··· RECORDED INFORMATION ···

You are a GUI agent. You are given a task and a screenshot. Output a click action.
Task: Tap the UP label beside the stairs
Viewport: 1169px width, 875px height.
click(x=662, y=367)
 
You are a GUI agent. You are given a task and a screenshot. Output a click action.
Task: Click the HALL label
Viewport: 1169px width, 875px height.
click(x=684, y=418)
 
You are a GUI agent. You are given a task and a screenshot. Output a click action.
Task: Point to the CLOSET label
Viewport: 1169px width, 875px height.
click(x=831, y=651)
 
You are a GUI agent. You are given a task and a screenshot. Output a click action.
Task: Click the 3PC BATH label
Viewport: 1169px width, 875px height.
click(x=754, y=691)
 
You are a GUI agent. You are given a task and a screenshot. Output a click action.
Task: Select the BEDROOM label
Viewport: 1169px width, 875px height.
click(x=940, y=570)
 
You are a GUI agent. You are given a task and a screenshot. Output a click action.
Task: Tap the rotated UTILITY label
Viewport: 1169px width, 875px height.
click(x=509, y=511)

···

WHAT THE TASK REQUIRES:
Can you rewrite the whole listing above, replacing "label" with "marker" and leaving everything else unchanged?

CORRECT ANSWER:
You are a GUI agent. You are given a task and a screenshot. Output a click action.
Task: Tap the UP marker beside the stairs
Viewport: 1169px width, 875px height.
click(x=662, y=367)
 
You are a GUI agent. You are given a task and a screenshot. Output a click action.
Task: Click the HALL marker
Viewport: 1169px width, 875px height.
click(x=684, y=418)
 
You are a GUI agent. You are given a task and a screenshot. Output a click action.
Task: Point to the CLOSET marker
Viewport: 1169px width, 875px height.
click(x=831, y=651)
 
You are a GUI agent. You are given a task and a screenshot. Output a click action.
Task: Click the 3PC BATH marker
Viewport: 1169px width, 875px height.
click(x=754, y=691)
 
You are a GUI agent. You are given a task and a screenshot. Output a click action.
Task: Select the BEDROOM marker
Viewport: 1169px width, 875px height.
click(x=940, y=570)
 
You are a GUI agent. You are given a task and a screenshot. Output a click action.
Task: Tap the rotated UTILITY marker
Viewport: 1169px width, 875px height.
click(x=509, y=511)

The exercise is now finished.